It does matter how long a token is in this case, since the operator ||= can
be scanned in many ways:
1) It can be scanned as three valid tokens t('|') t('|') t('=')
2) It can be scanned as two valid tokens t('||') t('=')
3) It can be scanned as two valid tokens t('|') t('|=')
4) It can be scanned as a single token t('||=')

no, it works with states. an NFA is a state machine (but infinite).
Scanning a textstream for tokens is just a statemachine, but a big one.

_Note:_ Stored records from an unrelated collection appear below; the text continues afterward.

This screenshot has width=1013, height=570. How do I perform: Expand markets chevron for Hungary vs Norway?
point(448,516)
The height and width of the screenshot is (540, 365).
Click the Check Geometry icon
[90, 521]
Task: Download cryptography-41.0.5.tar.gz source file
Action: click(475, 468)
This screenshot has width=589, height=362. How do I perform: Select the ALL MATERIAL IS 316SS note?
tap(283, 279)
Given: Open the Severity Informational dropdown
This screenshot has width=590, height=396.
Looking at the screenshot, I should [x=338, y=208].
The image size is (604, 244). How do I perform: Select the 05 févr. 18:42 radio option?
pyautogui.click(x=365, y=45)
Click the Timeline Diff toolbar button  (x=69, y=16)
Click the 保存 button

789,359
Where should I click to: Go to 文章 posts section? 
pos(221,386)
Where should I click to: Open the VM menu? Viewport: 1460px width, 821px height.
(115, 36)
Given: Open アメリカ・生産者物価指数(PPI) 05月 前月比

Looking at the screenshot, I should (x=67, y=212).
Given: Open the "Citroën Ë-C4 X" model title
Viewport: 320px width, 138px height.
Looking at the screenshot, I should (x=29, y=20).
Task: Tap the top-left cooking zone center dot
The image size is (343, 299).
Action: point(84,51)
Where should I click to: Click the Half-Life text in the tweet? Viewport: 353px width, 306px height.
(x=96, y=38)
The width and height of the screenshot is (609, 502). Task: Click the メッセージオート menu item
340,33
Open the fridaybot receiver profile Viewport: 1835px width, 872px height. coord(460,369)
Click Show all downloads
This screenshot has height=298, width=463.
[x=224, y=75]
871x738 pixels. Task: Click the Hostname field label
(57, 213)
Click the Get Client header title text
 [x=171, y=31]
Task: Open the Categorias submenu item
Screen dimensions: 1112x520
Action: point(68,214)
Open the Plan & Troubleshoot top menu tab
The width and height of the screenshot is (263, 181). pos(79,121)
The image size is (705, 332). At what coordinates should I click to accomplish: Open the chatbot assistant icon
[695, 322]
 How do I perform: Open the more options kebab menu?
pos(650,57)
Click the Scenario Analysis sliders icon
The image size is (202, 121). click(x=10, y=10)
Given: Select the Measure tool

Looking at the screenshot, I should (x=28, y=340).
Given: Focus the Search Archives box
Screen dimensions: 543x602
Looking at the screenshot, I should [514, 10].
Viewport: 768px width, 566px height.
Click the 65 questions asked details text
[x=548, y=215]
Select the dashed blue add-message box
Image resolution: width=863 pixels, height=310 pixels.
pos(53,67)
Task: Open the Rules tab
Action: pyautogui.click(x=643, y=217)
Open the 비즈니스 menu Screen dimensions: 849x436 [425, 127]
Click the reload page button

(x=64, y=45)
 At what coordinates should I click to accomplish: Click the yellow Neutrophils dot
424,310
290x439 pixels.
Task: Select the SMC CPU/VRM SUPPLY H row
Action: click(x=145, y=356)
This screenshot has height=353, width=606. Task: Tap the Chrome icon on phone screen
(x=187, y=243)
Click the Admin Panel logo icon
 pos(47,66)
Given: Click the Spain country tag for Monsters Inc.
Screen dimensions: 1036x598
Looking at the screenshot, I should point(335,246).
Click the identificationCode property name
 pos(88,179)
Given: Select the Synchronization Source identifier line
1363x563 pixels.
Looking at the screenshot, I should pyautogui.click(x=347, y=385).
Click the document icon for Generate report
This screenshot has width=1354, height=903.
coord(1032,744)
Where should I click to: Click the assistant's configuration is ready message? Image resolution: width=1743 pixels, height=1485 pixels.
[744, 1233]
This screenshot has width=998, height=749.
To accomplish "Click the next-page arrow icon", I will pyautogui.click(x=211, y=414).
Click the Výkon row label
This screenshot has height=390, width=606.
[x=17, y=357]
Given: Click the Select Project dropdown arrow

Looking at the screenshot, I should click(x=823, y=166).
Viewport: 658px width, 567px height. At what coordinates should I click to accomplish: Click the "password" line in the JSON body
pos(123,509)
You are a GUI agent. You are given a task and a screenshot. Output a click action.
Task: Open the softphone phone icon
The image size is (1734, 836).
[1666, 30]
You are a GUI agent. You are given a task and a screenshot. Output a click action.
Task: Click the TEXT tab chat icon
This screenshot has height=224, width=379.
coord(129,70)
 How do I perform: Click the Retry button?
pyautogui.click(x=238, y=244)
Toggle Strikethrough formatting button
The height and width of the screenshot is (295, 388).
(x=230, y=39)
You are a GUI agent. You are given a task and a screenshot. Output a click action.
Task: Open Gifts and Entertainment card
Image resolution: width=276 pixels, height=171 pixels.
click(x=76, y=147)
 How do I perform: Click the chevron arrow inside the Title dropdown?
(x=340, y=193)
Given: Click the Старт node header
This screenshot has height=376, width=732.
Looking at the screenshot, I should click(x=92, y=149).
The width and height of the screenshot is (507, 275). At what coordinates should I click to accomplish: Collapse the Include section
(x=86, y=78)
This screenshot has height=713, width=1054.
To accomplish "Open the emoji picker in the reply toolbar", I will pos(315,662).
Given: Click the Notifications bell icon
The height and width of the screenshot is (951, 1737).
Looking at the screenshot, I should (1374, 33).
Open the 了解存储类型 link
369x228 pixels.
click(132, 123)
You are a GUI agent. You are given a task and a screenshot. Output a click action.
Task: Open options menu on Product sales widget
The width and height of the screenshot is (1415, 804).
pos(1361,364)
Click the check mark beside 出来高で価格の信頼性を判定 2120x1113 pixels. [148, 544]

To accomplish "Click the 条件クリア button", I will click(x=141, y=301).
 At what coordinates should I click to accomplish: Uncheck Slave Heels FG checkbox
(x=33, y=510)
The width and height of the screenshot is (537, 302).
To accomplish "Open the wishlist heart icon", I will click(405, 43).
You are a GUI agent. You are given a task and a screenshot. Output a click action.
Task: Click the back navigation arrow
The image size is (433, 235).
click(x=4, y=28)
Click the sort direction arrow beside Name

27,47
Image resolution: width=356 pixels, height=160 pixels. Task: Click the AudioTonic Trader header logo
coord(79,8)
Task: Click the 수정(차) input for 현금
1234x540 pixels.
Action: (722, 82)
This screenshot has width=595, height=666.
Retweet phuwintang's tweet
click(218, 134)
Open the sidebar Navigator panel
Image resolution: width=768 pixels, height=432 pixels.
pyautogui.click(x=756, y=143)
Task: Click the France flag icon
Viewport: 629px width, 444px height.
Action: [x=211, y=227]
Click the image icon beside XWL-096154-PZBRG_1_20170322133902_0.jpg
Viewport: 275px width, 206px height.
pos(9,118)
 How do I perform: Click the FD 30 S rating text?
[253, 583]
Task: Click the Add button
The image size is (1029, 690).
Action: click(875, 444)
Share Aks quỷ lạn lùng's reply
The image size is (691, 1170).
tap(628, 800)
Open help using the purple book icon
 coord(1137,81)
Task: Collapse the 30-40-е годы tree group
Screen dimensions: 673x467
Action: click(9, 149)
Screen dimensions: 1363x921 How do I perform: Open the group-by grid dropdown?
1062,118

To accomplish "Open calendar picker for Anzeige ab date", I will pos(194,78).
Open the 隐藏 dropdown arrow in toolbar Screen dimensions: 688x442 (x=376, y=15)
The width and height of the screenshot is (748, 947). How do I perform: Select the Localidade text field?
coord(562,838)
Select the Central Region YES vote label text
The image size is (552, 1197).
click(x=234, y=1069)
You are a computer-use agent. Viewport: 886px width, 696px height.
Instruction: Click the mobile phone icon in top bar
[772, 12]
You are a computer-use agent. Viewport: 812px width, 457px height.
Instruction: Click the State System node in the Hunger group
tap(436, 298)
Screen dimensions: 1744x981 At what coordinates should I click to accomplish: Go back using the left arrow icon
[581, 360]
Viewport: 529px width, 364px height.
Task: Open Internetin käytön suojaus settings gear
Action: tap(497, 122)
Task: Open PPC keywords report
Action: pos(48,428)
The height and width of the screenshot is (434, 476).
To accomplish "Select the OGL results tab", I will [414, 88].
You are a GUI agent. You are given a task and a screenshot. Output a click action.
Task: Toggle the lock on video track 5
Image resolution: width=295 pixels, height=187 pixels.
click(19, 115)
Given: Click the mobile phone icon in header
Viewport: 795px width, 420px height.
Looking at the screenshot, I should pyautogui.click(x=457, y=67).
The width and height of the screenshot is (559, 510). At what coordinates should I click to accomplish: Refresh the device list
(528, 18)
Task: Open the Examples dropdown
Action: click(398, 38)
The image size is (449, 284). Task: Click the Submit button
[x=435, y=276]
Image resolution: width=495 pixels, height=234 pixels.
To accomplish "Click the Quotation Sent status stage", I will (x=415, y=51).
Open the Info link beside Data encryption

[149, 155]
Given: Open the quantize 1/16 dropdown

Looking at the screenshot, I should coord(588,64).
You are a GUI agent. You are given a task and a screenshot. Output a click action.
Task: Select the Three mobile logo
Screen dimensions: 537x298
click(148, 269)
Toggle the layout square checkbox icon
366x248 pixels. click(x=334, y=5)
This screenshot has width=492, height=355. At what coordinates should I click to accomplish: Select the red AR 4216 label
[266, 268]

if the input is a||=b (let's make it complicated, as a ||= b is easy,
whitespace delimites the operands from the operator), the states could be:
..a||=b
-> identifier path start
a.||=b
-> identifier end, a is identifier or keyword
-> operator path start
a|.|=
-> operator path continue,
a||.=b
-> operator path continue
a||=.b
-> operator path end. ||= is operator
-> identifier path start

it doesn't have to look ahead more than 1 character. The state machine
automatically follows the paths of the right operator recognition, based
on the current state and the current input character. If it has seen a
'|' and current input is again '|', it doesn't recognize 2 times '|',
but it recognizes a single '||'. As there are 2 tokens with '||', it
doesn't have a match yet and thus can't create a token yet. If the '='
was omitted, the token would have been '||', but it's not so the token
is '||='.

the logic needed to get to the third scan is more difficult to produce.
This is not a simple (deterministic) finite state automata. As you pointed
out, it is non-deterministic.

yes, these state machines are not easy to write, that's why there are
tools like Lex

I have created a lexical analyzer for a production system (not a student
exercise) using symbol tables. I personally found it challenging to debug
any changes to the symbol table for two-element lookahead, and three-symbol
lookahead introduced so much concern that I withdrew three symbol tokens
from the language. The trickiest part is distinguishing between items 2 and
3 above, because most lexical analyzers that aren't hand-coded would have a
terrible time distinguishing, on a routine basis, between them.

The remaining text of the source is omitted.